43 // carson

4.9K 339 43
                                    

"Umarım birbirinizi öldürme gibi planlarınız yoktur,"

Harry'nin hoparlörden çıkan kalın sesi ile tekrar salona doğru bakınmaya başladım. Justin, koltuğun birine öylece serilmiş elindeki telefonu sabitlemeye çalışıyordu. Yani mutfaktan görebildiklerim bu kadardı.

Bıçağı salatalığın kesilmemiş tarafına sertçe vurdum ve tahtadan tok bir ses çıkmasını sağladım. Justin'in tuhaf davranması gerçekten sinir bozucuydu. Gece korkudan onun yanına kıvrılmamı es geçerek ondan uzak durmaya çalışacaktım.

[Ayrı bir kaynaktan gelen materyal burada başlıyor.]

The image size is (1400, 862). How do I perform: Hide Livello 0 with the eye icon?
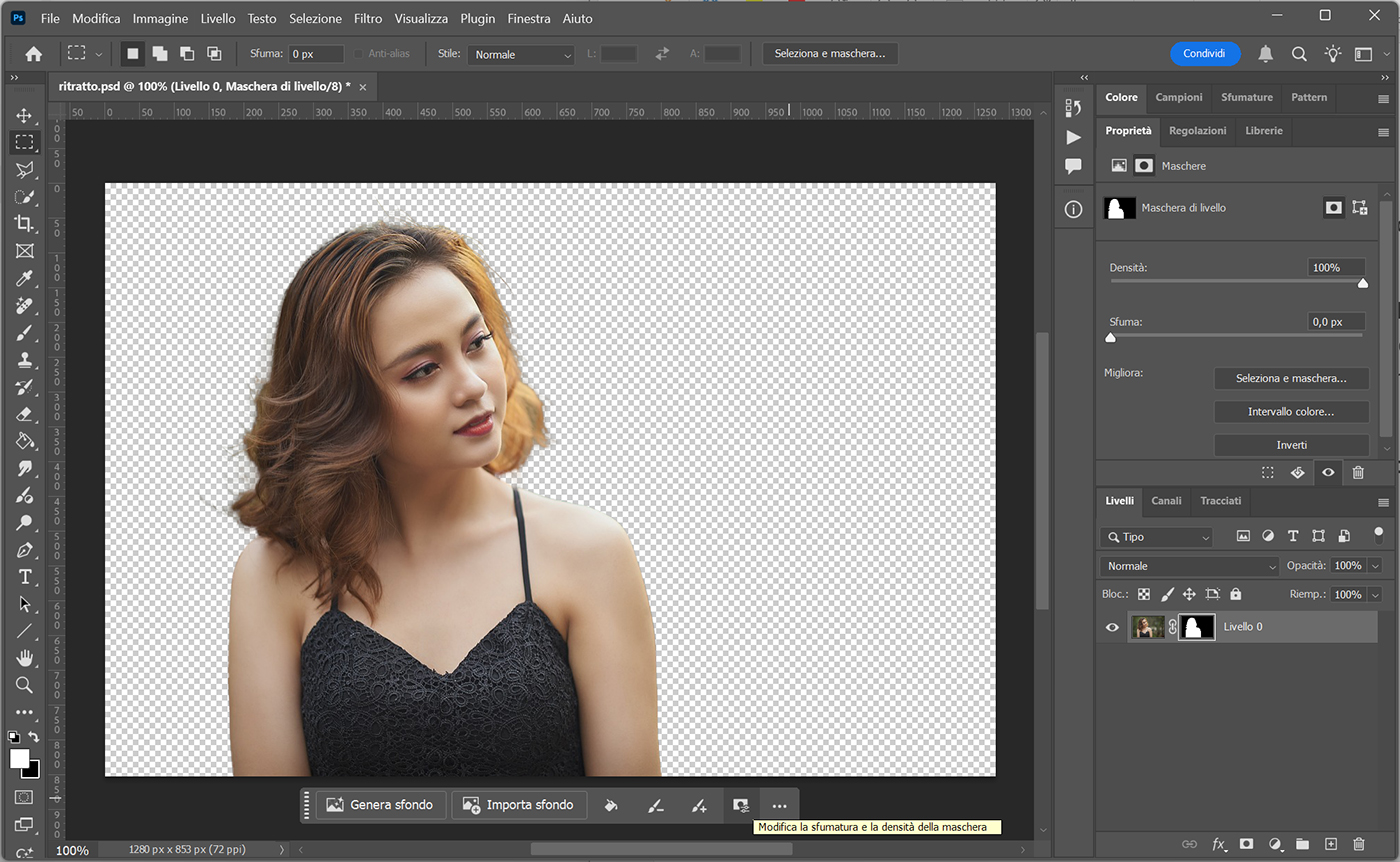(1112, 627)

"Benim yok ama Lydia'nın bana hazırladığı planlar olduğunu düşünüyorum." Dedi Justin kıkırdayarak. Bir Harry'le birlikte beni çekiştirmedikleri kalmıştı, harika.

Harry, "Çünkü kıza yapmadığın bokluk kalmadı da ondan, dengesiz herif," dediğinde kahkaha atmamak için dudaklarımı birbirine bastırdım. Tabi bu komik olduğundan değil, tamamiyle sinirden ortaya çıkmış bir gülmeydi.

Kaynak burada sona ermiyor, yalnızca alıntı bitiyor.